E niente, spero di aver reso bene il POV di Grimmjow, senza sviare – più che nell’OOC – nell’assurdo più totale. Boh. Ditemi voi se sono riuscita a spiegare bene quel che volevo spiegare. x°D
Ah! Qui ho dato anche un po’ più di spazio a Orihime, con un vaghissimo e sottilissimo accenno a... un cuore. Piango. Però non penso che approfondirò più di tanto questo punto in particolare. Anche perché di FF UlquiHime ne ho scritte abbastanza. x°D
Poooi, nel prossimo capitolo, penso che darò un po’ più di spazio anche al nostro fragolino preferito.
Beh, buona lettura. E grazie a tutti quelli che mi seguono e recensiscono, mi riempite di gioia.
 
-
 
Non se lo sapeva spiegare.
In fin dei conti, tra loro non era cambiato niente. Litigavano come prima, si provocavano e minacciavano a vicenda come prima. Ogni volta che si incontravano, anche per caso, partivano le scintille.
Kurosaki-kun aveva chiesto a lei di chiudere un occhio, così come aveva tirato uno scappellotto a lui – ricevendo in risposta una ringhiata degna del re dei felini –, intimandogli di darci un taglio.
Ma a dispetto delle buone intenzioni del ragazzo, tra loro non era cambiato proprio niente.
O almeno, questo era quello che passava a prima vista.
Inoue Orihime li osservava ogni tanto, tenendosi a distanza, un po’ preoccupata. Conosceva Tatsuki meglio di chiunque altro, forse anche meglio di Ichigo, col quale, nonostante anni e anni di amicizia, faceva ancora fatica a mostrare i lati più deboli del suo carattere.
Ma con Orihime era diverso. Il loro rapporto ormai era qualcosa di tanto lontano dall’amicizia quanto era vicino a un amore tra sorelle. Condividevano tutto. E anche quelle volte che Tatsuki cercava di nascondere le sue preoccupazioni, o Orihime la paura che a volte la prendeva al pensiero di quanto più grande di lei fosse quella situazione in cui si era cacciata, anche in quei momenti che ostentavano un sorriso pur di non far preoccupare l’altra, entrambe si conoscevano così bene da capire se quel sorriso fosse falso oppure no.
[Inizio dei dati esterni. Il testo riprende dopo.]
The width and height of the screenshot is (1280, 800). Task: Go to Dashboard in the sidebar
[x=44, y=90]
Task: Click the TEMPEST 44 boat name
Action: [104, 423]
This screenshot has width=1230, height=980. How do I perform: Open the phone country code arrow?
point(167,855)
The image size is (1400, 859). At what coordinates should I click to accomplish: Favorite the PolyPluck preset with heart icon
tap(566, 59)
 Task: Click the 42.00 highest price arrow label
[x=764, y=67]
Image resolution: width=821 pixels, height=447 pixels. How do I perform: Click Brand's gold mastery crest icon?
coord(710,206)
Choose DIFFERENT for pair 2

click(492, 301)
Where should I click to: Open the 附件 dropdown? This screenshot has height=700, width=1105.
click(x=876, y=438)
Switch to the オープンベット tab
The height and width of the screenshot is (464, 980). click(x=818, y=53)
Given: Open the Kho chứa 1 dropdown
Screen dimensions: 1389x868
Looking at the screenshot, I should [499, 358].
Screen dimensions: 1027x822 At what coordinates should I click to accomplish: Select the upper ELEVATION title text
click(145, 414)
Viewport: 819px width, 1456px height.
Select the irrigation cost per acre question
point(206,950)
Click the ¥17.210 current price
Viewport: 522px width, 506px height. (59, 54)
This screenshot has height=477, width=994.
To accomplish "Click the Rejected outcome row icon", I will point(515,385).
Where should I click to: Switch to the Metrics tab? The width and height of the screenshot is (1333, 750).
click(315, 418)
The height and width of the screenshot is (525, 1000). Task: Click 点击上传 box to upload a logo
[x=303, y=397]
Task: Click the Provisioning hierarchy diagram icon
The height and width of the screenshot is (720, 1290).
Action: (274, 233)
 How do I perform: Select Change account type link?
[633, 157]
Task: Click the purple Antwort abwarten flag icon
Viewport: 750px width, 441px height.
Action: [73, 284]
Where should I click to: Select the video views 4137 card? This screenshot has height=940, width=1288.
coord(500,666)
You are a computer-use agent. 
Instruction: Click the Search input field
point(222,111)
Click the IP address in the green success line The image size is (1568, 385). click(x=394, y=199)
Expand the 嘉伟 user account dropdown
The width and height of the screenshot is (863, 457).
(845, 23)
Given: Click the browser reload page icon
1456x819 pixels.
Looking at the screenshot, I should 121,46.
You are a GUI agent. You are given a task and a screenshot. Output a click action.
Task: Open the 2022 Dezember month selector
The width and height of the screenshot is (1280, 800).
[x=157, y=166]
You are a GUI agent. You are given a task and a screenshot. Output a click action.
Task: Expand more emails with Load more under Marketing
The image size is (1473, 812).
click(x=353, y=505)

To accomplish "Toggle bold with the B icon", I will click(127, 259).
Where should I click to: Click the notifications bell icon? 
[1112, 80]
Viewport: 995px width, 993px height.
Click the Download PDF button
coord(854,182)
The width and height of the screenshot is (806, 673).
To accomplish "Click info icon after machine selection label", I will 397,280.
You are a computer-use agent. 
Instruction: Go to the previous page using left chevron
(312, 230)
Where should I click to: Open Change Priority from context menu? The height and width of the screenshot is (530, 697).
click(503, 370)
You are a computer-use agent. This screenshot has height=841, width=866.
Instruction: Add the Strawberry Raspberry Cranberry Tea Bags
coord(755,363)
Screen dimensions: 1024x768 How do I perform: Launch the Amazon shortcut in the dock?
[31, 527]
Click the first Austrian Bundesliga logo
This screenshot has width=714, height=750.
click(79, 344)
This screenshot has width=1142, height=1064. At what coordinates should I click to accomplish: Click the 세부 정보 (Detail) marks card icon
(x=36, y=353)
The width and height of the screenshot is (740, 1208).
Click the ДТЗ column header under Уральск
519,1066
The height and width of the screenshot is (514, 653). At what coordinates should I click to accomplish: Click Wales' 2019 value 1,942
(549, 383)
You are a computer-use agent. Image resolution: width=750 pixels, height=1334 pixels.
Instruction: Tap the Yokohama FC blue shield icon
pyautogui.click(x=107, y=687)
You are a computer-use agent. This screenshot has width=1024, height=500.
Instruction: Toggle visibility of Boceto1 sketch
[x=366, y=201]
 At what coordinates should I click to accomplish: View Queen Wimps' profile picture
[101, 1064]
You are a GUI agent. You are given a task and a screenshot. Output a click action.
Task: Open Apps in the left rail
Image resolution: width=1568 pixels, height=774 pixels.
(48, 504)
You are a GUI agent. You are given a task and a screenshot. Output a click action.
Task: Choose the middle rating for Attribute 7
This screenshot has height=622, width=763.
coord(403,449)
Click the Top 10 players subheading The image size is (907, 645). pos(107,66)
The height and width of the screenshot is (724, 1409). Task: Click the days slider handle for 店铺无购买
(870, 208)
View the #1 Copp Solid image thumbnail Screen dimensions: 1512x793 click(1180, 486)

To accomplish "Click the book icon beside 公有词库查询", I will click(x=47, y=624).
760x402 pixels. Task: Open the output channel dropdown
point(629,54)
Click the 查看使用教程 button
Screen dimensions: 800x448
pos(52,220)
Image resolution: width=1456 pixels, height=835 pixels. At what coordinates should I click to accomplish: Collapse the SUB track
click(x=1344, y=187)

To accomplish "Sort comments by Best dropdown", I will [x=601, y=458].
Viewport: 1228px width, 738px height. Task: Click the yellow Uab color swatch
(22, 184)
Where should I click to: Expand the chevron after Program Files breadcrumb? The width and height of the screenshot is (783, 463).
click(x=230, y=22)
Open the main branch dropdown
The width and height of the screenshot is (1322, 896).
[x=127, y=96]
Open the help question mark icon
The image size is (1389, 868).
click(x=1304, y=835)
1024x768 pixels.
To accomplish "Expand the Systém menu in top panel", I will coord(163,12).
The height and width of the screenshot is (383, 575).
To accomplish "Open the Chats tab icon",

Per questo Orihime non riusciva a capire.
  « Ah, già, Tatsuki-chan! Ho notato che hai fatto, uhm... amicizia con Grimmjow. Sono contenta. Ha proprio bisogno di qualcuno che lo aiuti ad ambientarsi... », aveva provato a buttare lì, sgranocchiando una patatina, durante uno dei tanti pomeriggi passati a casa dell’amica studiare, o almeno, a tentare, perché lo studio si trasforma presto in pettegolezzi, quando due ragazze adolescenti si trovano nella stessa stanza.
Si era sforzata di farla passare per una domanda casuale.
Tatsuki l’aveva fissata per qualche secondo, sbattendo le palpebre. Sembrava sinceramente perplessa, quasi come non sapesse neanche chi fosse quel “Grimmjow” che aveva nominato.
  « ... Orihime, scherzi, vero? »
  « Eh? No. », era stato il suo turno, di essere confusa.
  « Spiegami come diavolo farei ad essere amica di quell’idiota arrogante! Ci vado d’accordo come un odiosissimo quarto posto a una competizione di karate! Che adesso non danno neanche più le medaglie a quelli sotto al podio, accidenti a loro... », aveva borbottato tra sé e sé, frustrata, tormentando con i denti l’innocente tappo della penna che teneva in mano.
Orihime si era stesa sul basso tavolino in legno e aveva appoggiato il mento sulle mani, osservandola con attenzione.
Le era sembrata sincera.
Eppure... il giorno dopo aveva visto una cosa che non si sarebbe mai aspettata.
Stava uscendo dalla classe per il cambio dell’ora. Ad un certo punto, uno dei libri che teneva in bilico in braccio, le era scivolato, cadendo per terra, così con un sospiro sconsolato si era fermata per raccoglierlo, rimanendo indietro rispetto al resto dei suoi compagni.
E in quel momento, li aveva visti.
Istintivamente si era tirata indietro, nascondendosi dietro lo stipite della porta. Non dovresti spiare, Orihime, non è giusto... Non ti fidi più di Tatsuki-chan?
  « Fila in classe, oppure lo segnalo in presidenza. », l’aveva sentita dire a un Grimmjow appoggiato tranquillamente al muro, con le mani in tasca e cosa... una cannuccia?, tra le labbra, mentre anche  lei si fermava e rimaneva indietro rispetto al resto della classe. Orihime si chiese perché Grimmjow avesse deciso di saltare le lezioni proprio appoggiato al muro fuori della classe in cui si trovava Tatsuki.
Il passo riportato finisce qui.